- EXERCISE PROMPT -
Every line from the one with "Copyright & Trademark (485, 2517)" to the end of the data needs to be copied exactly, and no line before it.

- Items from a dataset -
************

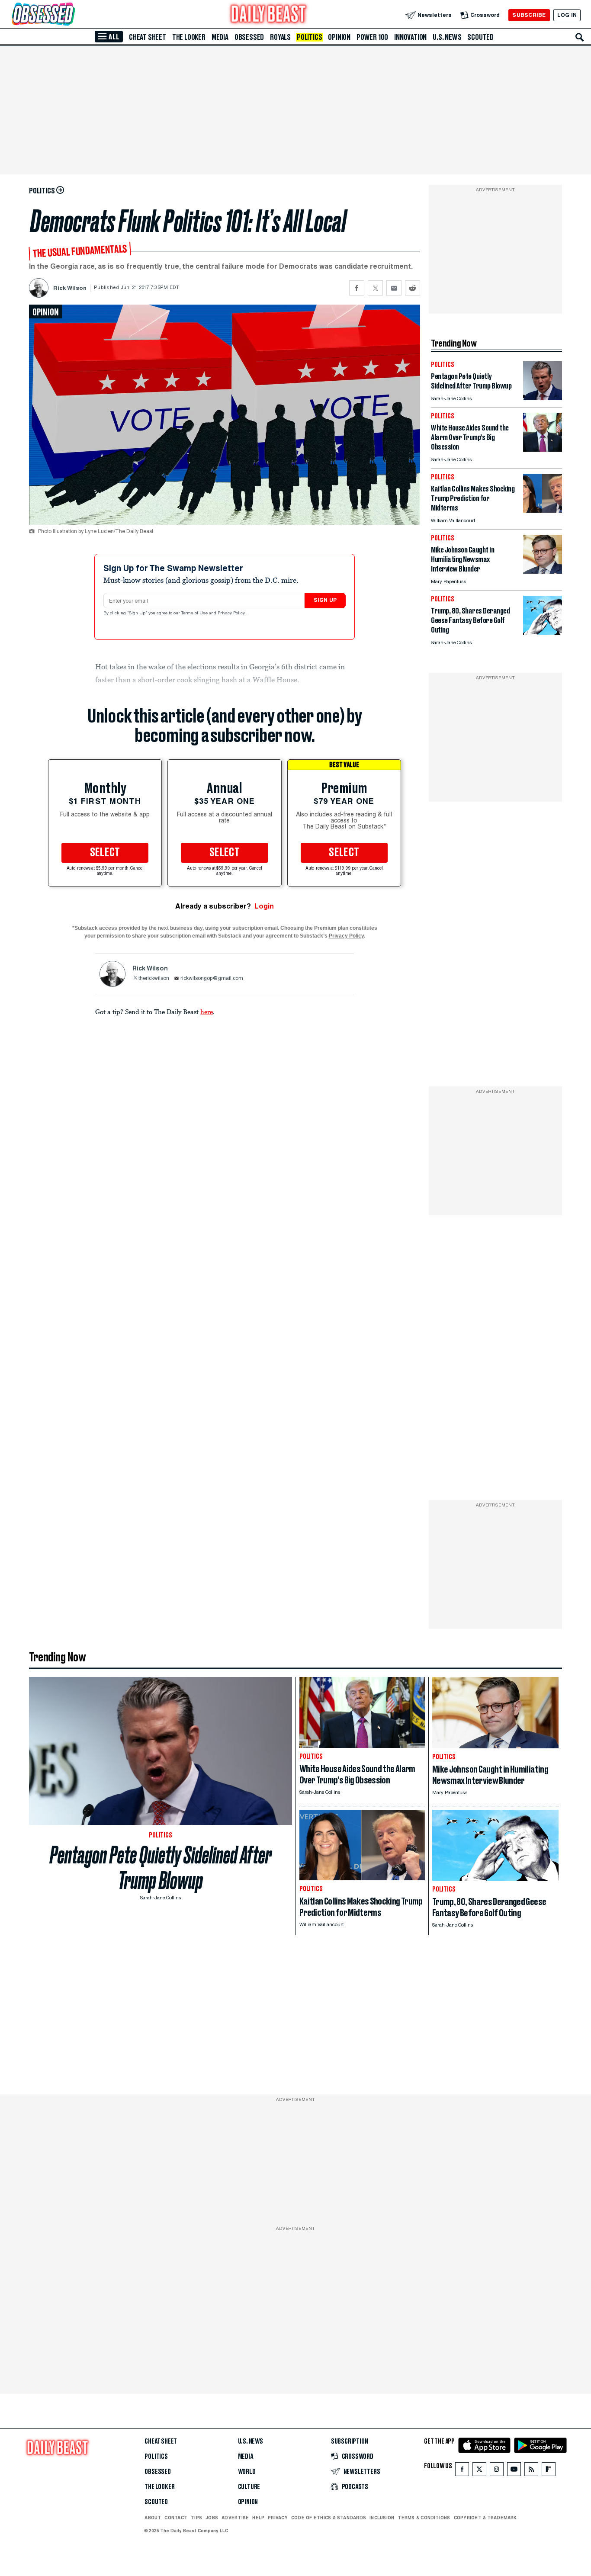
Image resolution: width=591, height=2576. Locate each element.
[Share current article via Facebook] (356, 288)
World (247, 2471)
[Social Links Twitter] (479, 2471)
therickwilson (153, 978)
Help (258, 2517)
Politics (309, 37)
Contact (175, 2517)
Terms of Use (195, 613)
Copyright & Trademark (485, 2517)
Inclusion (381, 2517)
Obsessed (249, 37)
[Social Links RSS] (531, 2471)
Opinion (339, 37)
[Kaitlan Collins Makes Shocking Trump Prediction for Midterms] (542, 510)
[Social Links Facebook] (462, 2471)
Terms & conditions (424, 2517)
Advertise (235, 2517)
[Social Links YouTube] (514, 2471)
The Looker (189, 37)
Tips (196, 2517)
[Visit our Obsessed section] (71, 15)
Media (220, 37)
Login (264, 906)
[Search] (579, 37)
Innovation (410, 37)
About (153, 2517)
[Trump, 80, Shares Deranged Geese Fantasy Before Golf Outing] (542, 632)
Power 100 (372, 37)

************

- RESPONSE AREA -
Copyright & Trademark (485, 2517)
Inclusion (381, 2517)
Obsessed (249, 37)
[Social Links RSS] (531, 2471)
Opinion (339, 37)
[Kaitlan Collins Makes Shocking Trump Prediction for Midterms] (542, 510)
[Social Links Facebook] (462, 2471)
Terms & conditions (424, 2517)
Advertise (235, 2517)
[Social Links YouTube] (514, 2471)
The Looker (189, 37)
Tips (196, 2517)
[Visit our Obsessed section] (71, 15)
Media (220, 37)
Login (264, 906)
[Search] (579, 37)
Innovation (410, 37)
About (153, 2517)
[Trump, 80, Shares Deranged Geese Fantasy Before Golf Outing] (542, 632)
Power 100 (372, 37)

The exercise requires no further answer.